■ **Provided passage**:
========================

Further below, it says that

When inserting a value within a transaction, the range the value falls into does not have to be locked for the duration of the transaction performing the insert operation. Locking the inserted key value until the end of the transaction is sufficient to maintain serializability. For example, given this INSERT statement:

INSERT mytable VALUES ('Dan');

The RangeI-N mode key-range lock is placed on the index entry corresponding to the name David to test the range. If the lock is granted, Dan is inserted and an exclusive (X) lock is placed on the value Dan. The RangeI-N mode key-range lock is necessary only to test the range and is not held for the duration of the transaction performing the insert operation. Other transactions can insert or delete values before or after the inserted value Dan. However, any transaction attempting to read, insert, or delete the value Dan will be locked until the inserting transaction either commits or rolls back.

========================

■ **Dataset excerpt**:
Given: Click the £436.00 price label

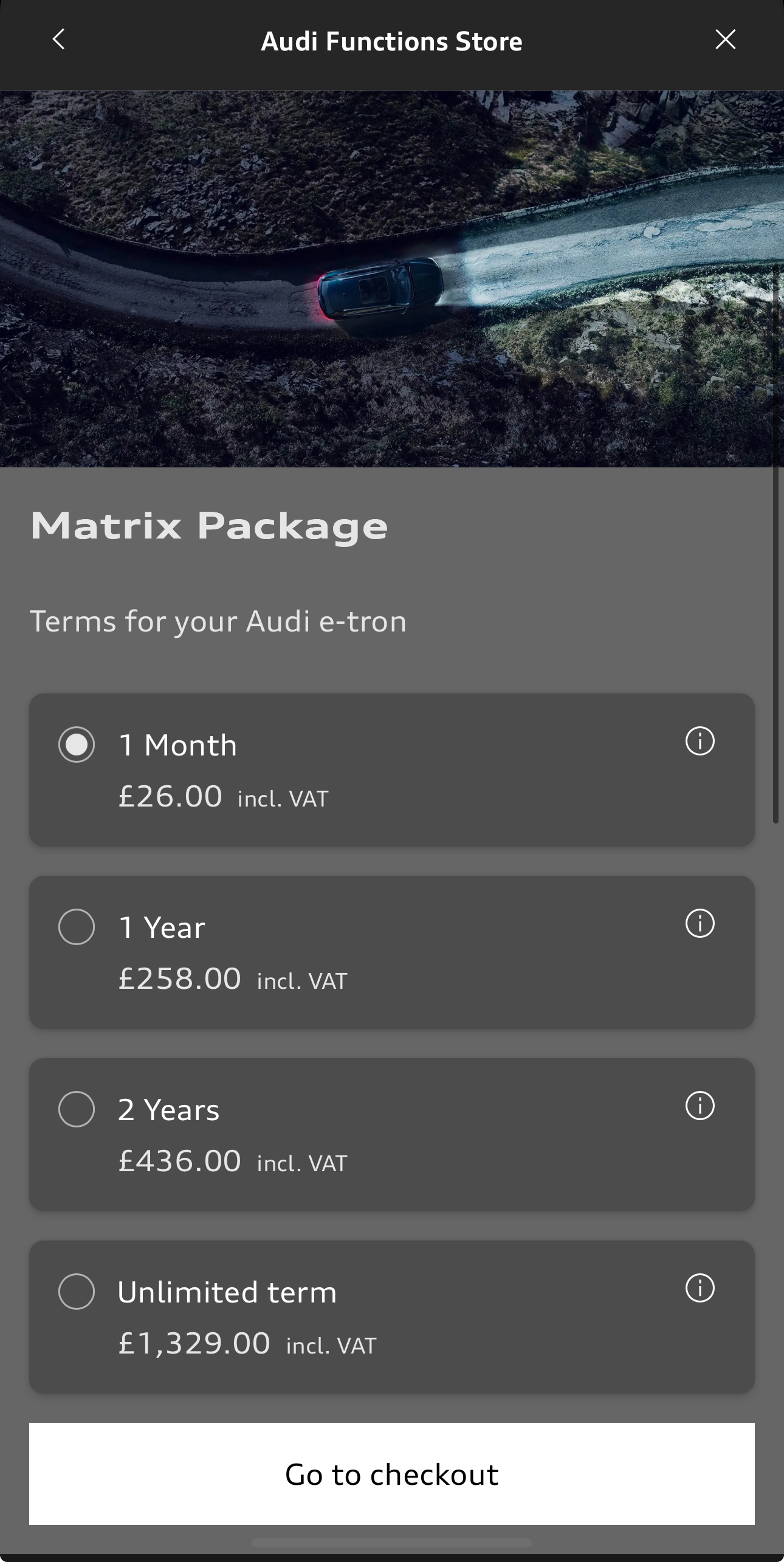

========================

■ **What you will do**:
1/ Summarize the text on key-range locking for inserts in two sentences.
2/ Write out the text on key-range locking for inserts word for word from "INSERT mytable VALUES" to "or rolls back.".
3/ Carry the text on key-range locking for inserts forward from its final sentence.
The listing comes from a source separate from the text on key-range locking for inserts.

■ **Responses per task**:
1/ When a value is inserted within a transaction, only the inserted key value has to stay locked until the transaction ends, not the range it falls into. In the example of inserting Dan, a RangeI-N key-range lock on the David index entry only tests the range before Dan is inserted under an exclusive lock, so other transactions can still insert or delete values before or after Dan but are blocked from reading, inserting, or deleting Dan until the inserting transaction commits or rolls back.

2/
INSERT mytable VALUES ('Dan');

The RangeI-N mode key-range lock is placed on the index entry corresponding to the name David to test the range. If the lock is granted, Dan is inserted and an exclusive (X) lock is placed on the value Dan. The RangeI-N mode key-range lock is necessary only to test the range and is not held for the duration of the transaction performing the insert operation. Other transactions can insert or delete values before or after the inserted value Dan. However, any transaction attempting to read, insert, or delete the value Dan will be locked until the inserting transaction either commits or rolls back.

3/
Quoting another source - Microsoft SQL Server 2008 Internals: Transactions and Concurrency:

For example, the RangeIn-Null lock is acquired when SQL Server attempts to insert into the range between keys in a session using Serializable isolation. This type of lock is not often seen because it is typically very transient. It is held only until the correct location for insertion is found, and then the lock is converted into an X lock.

My understanding is that this type of lock is during the process of identifying the range where the newly inserted key should be placed (I'm assuming that's what 'test the range' means). After this happens the lock is released, the new key gets inserted and an X lock is placed on it.

However I do not see why two RangeI-N locks are said to be compatible with each other. If transactions A and B both place a RangeI-N lock on the same key because they both want to insert a new key into the range and transaction A performs the insert first, then the location for key insertion determined by B might be already incorrect because the ranges have changed (A inserted a new value there). Could anyone explain that?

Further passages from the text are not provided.